The important effects of automation on employment- good or bad?

The advancement of machinery in the working world has been commonplace for centuries, dating all the way back to the Industrial Revolution and the pioneering of automation such as steam engines and sewing machines, but it is in recent decades that a fierce debate has emerged about what automation means for the security of employment. The automation of manufacturing jobs has resulted in the loss of millions of jobs worldwide. In 2017, the economic forecaster Oxford Economics predicted that up to 20 million net jobs worldwide could be lost to automation by 2030. Even though the technology involved in automation creates many more jobs, with the World Economic Forum (WEF) concluding that up to 97 million new jobs could be created by automation, offsetting a vast predicted number of 85 million subsequent job losses in the same period, this has still done little to ease the worry felt by vast swathes of disenfranchised workers. 

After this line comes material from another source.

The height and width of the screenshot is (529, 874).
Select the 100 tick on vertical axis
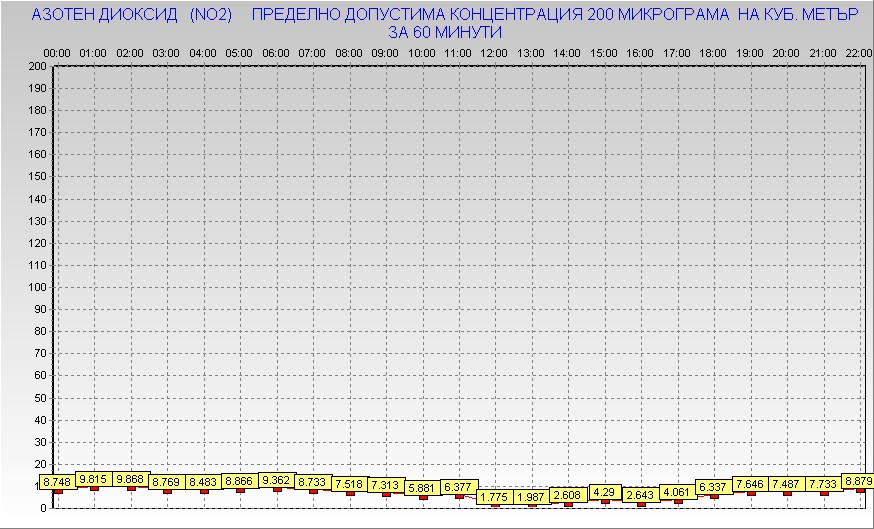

Economists have issued a timely reminder to ensure that the risks to employment associated with a possible rush to automation are not made worse in the wake of the pandemic. The economist Klaus Schwab, who is also the founder and executive chairman of the World Economic Forum, has said that while COVID has brought the time of ‘The Fourth Industrial Revolution’ closer to us, this cannot be a reason to forget the concerns of automation, calling for the technological and digital environment to be ‘human-centred and serve society as a whole.’ Recent studies by the Economist have shown that despite ongoing automation in various fields, ranging from automated checkout tills in supermarkets to automated machinery doing most of the work in slaughterhouses, such fears may be somewhat exaggerated. Rockwell Automation, the largest automation delivery company in the world, saw its sales decline by 5.5% in 2020, while US imports of automated robots for industry fell by 3% last year. 

Research by US banks has found that automation numbers in industrial and service sectors of the economy are relatively consistent in their similarity to their pre-pandemic levels. Historically, when automation was predicted to take hold on a huge scale, it did not evolve to dominate working life in the way many feared it would. AI is being predicted to not experience the growth one would expect it to experience. In 2018, PWC published a study that predicted a 26% increase in global GDP by 23% as a result of AI. It also predicted for any jobs it eliminates will be offset by the jobs created by the technology involved in it. 

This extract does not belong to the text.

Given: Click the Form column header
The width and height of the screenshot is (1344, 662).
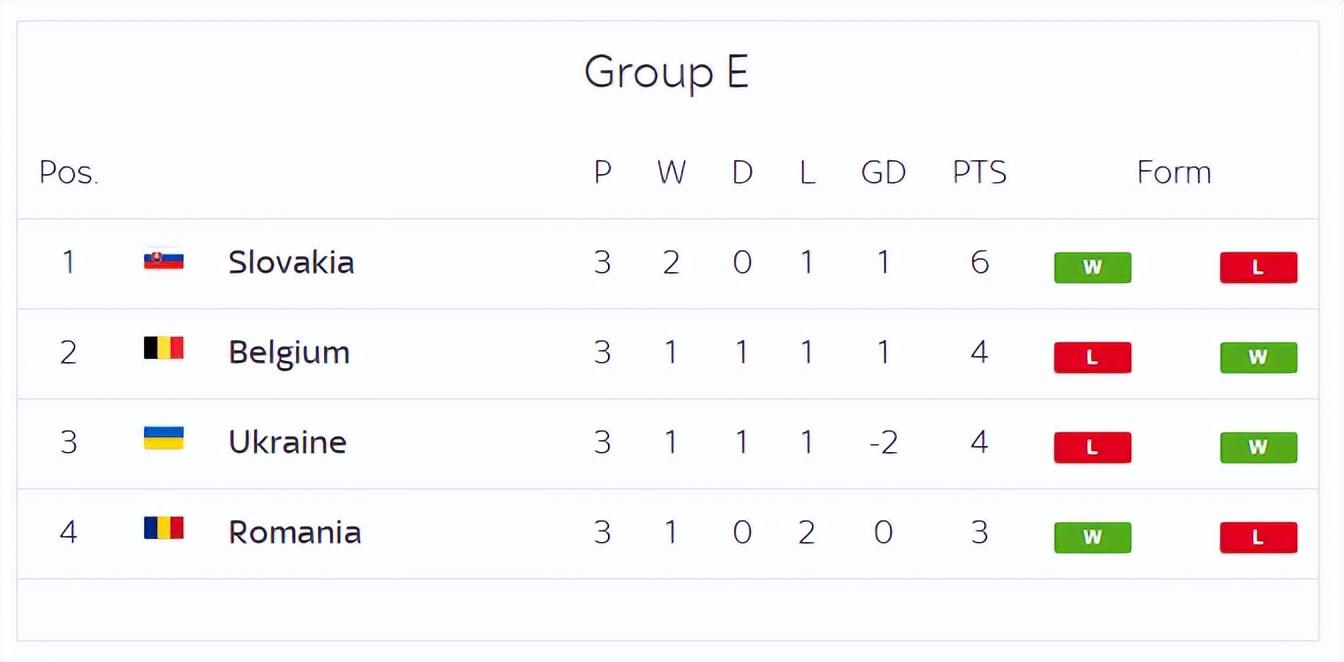Looking at the screenshot, I should [1174, 172].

Automation processes can sometimes take significant amounts of time and training to implement and must be supplemented by a large amount of continuous investment to keep these processes efficient and minimise the likelihood of errors- whether the investment is in training, logistics or technical support. While one of the impacts of the pandemic will be that more work can be done digitally, the uncertain economic climate may make investors hesitant to put large sums of investment into automation, when it is not yet known how much of it will be needed as the world recovers from the economic downturn caused by Covid-19. Oxford Economics has found that global investment growth from 2019 to 2025 will be less than it would have been had the pandemic not occurred.

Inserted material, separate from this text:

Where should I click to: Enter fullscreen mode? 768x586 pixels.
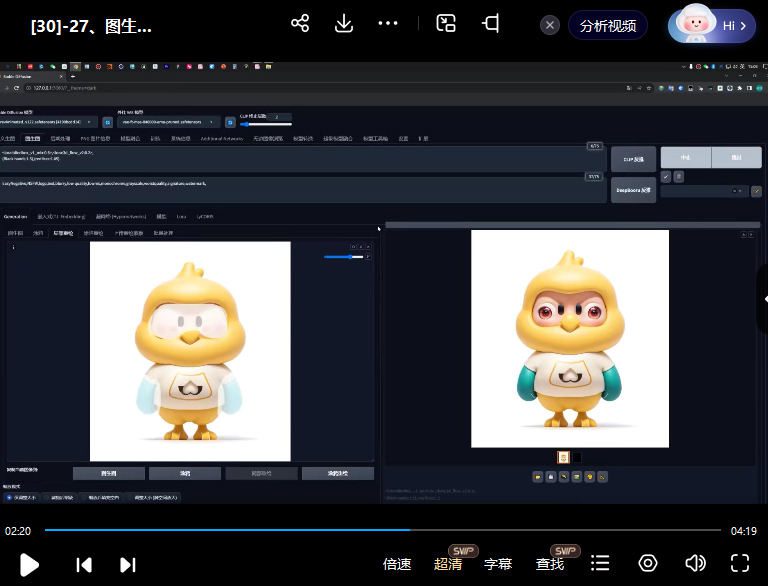(740, 564)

McKinsey has said that automation will continue to be more appropriate for jobs that are predictable in their nature, such as packaging, preparing food or carrying out tasks on an assembly line. It is not just these traditional functions that have been automated as well. The IDC has stated that 78% of global banks require the use of apps and other data sources to conduct business. These functions have a repetitive and predictable pattern of work involved and it is cheaper and more successful to automate these roles than roles involving empathy, communication skills, analytical thinking and dynamic decision making which tend to be less predictable in their process and outcomes. McKinsey uses the example of working with dangerous tools in businesses such as construction to illustrate the benefits of humans doing these tasks rather than automating them. They point out that humans would be best placed to deal with the unpredictability of these tasks as the machines have not yet been programmed to do so. 

And let’s not forget about the human factor. While both automation and a person can make the same product, many still feel the need for human contact when engaging in a service, in the hope that they will not just get the experience of the product itself but some insight and appreciation of the effort that goes into producing it.